Extract ::
___

Monday, July 11, 2022

When it is rude hot

 We moved to a part of the great state of Texas that is, hot. Really, that's an understatement. It is rude hot. Hot that makes you feel like you are living on the face of the sun and there is little to be done but to hunker down, pray the grid holds, and wait out the heat. Now, I know what you are thinking, Um...Dr. Mrs. Vicarage...you've lived in Las Vegas, Central Texas, and other parts that have extreme heat, you didn't die. You are correct. I am however deeply unhappy about living in places that have over 300 days of sunshine. I dislike the heat. I've said to people on multiple occasions that I have the opposite of seasonal affective disorder, I hate the sunshine and warmth. It is a running joke between myself and a friend who is a native of coastal Oregon...we were clearly switched at birth. 

When we were in seminary, a seminary friend and native central Texan, told me that our oppressive summers were payment for mild winters and elongated springs/falls. She was mostly right. I do love that it isn't a rare occurrence that I can wear my flip-flops nearly year around here. Yes, we do have cold spells but they aren't like Sierra Mountain range cold winters that last for nine months. I have often been reminded of this conversation each summer. And remembering that Fall is coming and soon after the most wonderful time of the year (Christmas, liturgical police can take several seats, I am uninterested in your reminder that Advent comes first, I will die on that hill) follows quickly behind. 

Today friends, it was the tipping point. I blame the rude heat, kids who are also bothered by rude heat and not much to do, and being home mostly full time (my new position is remote which is great for the flexibility but terrible when the kids are also home). As we say in the south (also, I know some will say Texas isn't the south and you are wrong, I don't make the rules but I will use them when I need to), I had a come-apart today. I think the stress of moving, changing jobs, buying a house, the vicar beginning is ministry, and summer (solidarity to the parents who have kids at home, I'm not sure how any of us are doing it!?!?!?) finally all caught up. It was a good ole fashioned pity party. I did what we do and I let myself feel all the feelings and then proceeded to move on. Sometimes we need that release. Now, I've had several friends offer me a reprieve but with covid, kids, summer, and jobs, I haven't been able to really take them up on their offers but man, are they appreciated. And someday soon, I'm going to run away (I'll come back) and escape to a place where I don't have to work or give out snacks, even if it is just for a few days. 

As we sit in joyful hope for the coming of fall, know that there will be days like this. I am overwhelmingly grateful for the blessings I have. I have a lot of them. I am also grateful for a spouse that sees the tension and does his best to respond. This too shall pass. Maybe like a damn kidney stone but it'll pass. Until the gentle rain falls, the cool breeze blows through, and there is a slightly cloud-covered morning, I'll continue to wait in joyful anticipation. Stay cool amigos.

___

Problem to work on ::
Answer the following about the post on Texas heat.
1. Where is the friend who jokes about being switched at birth a native of?
2. According to the seminary friend, what are the oppressive summers payment for?
3. What kind of position is the writer's new job?

___

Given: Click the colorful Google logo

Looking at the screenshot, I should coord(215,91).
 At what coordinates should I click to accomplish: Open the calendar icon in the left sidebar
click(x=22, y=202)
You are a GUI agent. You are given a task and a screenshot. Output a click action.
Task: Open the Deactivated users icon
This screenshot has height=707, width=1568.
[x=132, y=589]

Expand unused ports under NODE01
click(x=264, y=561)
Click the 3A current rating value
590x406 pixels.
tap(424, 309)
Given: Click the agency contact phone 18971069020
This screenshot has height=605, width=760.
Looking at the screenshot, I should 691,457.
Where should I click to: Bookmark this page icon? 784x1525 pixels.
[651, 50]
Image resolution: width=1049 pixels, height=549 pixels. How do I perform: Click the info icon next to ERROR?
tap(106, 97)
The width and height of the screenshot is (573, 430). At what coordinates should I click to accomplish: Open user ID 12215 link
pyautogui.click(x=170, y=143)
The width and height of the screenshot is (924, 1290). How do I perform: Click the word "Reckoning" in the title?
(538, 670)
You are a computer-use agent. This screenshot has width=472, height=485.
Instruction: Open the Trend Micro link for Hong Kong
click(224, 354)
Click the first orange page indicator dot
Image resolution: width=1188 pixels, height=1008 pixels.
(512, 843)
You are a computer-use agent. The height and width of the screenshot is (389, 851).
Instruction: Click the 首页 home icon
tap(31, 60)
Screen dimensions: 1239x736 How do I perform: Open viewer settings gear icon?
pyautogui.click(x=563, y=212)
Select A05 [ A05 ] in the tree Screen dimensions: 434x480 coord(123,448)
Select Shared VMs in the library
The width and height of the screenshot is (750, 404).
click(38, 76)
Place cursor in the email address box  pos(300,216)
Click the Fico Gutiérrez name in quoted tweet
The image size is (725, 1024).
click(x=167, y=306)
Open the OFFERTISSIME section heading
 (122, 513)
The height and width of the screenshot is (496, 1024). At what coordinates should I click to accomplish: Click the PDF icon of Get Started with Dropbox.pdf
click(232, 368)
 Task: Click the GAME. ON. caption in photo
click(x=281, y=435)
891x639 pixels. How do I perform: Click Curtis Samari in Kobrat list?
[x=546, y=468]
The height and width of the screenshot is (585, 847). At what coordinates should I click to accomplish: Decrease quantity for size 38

___

Task result ::
1. Coastal Oregon
2. Mild winters and elongated springs/falls
3. A remote position